Resnick wanted to contradict her, say that she exaggerated, it simply wasn’t so. Instead he sat quiet and toyed with his glass, remembering the senior officer at the Police Federation conference warning that the police were in danger of losing control of the streets; knowing that there were cities, and he did not just mean London, where bulletproof vests and body armor were routinely carried in police vehicles on weekend patrol.

Marian touched his hand. “We do not have to think back so many years, Charles, to remember gangs of young men marauding the streets. It was right to be afraid then.”

“Marian, that wasn’t us. It was our parents. Grandparents, even.”

“And so we should forget?”

“That wasn’t what I said.”

“Then what?”

“It isn’t the same.”

Marian’s eyes had the darkness of marbled stone, of freshly turned earth. “Because of those young men, our families fled. Those who were not imprisoned, not in the ghetto, not already dead. If we do not remember, how can it not happen again?”

Raymond had been sitting in the Malt House for the best part of an hour, two pints and a short, watching the women flocking in and out again, brightly colored and shrill voiced. Off to one side of the room, a DJ played songs Raymond half-remembered, without ever knowing either the singer or the words. Only now and again something would strike a chord, Eddie Van Halen, ZZ Top, one of those white bands that came straight at you with plenty of noise.

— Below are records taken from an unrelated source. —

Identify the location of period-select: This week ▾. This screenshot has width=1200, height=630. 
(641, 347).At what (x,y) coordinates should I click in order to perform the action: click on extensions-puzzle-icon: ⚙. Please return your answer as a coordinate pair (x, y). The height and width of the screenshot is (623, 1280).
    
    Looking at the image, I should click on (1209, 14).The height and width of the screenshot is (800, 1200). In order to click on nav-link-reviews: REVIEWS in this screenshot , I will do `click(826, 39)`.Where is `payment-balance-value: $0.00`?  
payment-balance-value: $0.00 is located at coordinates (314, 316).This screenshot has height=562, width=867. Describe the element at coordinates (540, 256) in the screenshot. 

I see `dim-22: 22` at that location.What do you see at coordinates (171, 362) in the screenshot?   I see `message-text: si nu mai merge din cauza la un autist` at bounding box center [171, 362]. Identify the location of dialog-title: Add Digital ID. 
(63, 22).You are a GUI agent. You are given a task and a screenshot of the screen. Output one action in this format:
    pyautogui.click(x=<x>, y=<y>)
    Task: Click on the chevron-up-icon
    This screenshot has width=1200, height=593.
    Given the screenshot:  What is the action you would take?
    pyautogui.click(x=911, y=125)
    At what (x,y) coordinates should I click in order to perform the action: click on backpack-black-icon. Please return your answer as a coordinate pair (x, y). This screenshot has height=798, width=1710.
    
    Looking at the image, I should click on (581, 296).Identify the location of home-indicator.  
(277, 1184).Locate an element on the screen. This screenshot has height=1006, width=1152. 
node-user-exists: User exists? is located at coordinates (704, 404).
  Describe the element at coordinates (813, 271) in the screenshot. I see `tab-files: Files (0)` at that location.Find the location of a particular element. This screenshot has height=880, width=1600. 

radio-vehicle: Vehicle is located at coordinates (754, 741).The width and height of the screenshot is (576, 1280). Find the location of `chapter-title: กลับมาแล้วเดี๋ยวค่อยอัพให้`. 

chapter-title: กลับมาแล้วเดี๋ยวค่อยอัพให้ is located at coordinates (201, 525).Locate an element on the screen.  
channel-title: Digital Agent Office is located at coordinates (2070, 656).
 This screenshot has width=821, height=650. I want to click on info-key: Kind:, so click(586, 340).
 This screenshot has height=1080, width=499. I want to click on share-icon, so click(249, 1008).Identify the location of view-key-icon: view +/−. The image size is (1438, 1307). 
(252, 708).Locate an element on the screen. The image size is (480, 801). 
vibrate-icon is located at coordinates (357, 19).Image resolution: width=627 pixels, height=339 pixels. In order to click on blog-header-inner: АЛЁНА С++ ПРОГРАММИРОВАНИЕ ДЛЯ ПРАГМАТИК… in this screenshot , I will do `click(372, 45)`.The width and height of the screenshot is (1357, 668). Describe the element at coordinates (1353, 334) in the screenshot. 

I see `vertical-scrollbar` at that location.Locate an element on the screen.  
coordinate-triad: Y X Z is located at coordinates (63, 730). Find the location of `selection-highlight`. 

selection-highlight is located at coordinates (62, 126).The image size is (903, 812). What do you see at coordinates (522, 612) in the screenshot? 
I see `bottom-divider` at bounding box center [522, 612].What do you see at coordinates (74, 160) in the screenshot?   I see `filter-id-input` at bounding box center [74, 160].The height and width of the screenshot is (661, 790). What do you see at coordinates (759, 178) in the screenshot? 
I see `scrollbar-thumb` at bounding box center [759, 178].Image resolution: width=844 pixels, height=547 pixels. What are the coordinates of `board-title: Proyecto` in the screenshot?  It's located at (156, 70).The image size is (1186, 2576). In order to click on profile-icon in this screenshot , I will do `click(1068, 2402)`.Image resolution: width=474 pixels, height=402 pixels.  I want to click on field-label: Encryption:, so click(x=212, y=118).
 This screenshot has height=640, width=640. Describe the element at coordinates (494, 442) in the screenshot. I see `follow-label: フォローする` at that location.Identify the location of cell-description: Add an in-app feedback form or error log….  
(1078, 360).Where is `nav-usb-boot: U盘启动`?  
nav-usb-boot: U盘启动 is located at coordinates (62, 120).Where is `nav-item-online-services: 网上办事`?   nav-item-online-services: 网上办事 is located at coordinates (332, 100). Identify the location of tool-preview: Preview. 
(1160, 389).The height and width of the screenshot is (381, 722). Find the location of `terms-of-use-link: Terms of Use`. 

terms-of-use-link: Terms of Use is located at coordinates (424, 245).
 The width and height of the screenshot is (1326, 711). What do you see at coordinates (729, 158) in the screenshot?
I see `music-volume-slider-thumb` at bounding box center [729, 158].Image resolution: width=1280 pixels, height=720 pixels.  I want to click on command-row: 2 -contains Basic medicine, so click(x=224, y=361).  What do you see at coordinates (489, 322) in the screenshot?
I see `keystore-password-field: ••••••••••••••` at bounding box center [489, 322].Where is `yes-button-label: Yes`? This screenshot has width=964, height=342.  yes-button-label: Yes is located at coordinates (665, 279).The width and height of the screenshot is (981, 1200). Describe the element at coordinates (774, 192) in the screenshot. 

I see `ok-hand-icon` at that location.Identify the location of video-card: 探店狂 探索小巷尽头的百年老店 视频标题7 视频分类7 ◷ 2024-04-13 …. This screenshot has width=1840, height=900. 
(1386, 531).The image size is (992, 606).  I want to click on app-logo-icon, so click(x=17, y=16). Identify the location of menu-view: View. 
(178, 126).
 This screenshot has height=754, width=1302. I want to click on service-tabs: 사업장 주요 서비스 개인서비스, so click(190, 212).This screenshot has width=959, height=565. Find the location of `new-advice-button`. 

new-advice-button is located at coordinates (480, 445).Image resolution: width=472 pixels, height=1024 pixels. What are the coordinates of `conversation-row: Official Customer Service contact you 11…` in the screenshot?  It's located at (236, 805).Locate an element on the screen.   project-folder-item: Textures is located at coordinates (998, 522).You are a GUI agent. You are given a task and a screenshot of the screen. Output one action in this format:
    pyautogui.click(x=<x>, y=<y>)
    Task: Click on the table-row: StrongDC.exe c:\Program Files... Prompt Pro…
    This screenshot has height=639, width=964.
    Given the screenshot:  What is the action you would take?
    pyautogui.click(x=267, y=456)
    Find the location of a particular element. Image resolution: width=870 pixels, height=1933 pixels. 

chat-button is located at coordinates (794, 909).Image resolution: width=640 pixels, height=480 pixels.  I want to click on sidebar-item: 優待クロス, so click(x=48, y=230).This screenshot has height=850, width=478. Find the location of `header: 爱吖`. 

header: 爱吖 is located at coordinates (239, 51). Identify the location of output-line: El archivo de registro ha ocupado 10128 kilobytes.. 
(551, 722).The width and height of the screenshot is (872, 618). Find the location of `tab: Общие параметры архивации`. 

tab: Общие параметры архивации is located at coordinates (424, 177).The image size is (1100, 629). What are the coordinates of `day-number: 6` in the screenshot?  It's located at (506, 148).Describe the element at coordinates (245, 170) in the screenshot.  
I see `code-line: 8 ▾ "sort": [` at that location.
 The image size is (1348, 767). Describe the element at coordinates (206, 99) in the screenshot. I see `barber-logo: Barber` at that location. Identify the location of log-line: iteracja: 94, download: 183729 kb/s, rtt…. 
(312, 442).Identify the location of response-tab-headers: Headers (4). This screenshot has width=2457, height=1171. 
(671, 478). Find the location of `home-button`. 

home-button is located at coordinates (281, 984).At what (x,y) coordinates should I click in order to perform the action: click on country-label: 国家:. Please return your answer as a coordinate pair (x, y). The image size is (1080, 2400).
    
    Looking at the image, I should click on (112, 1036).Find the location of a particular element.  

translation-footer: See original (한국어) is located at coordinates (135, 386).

Raymond was getting fidgety, trying not to notice the youths near the bar, putting the eye on him every so often, wanting him to stare them back, cock an eyebrow, respond. Oh, he knew they’d not start anything right there; wait till he got up to go and follow him out on to the street. A few shouted remarks as he turned down towards the Council House, jostling him then as they fanned out around him, pushing past. He’d seen another lad bundled into a dress-shop window just the week before, right there, that street. By the time they’d finished with him, both eyes were closing fast, his face like something Raymond might heft on to his shoulder at work, blood smearing his overalls.

Not that they would deal with Raymond that easily; not like before. Not now he had something with which to strike back.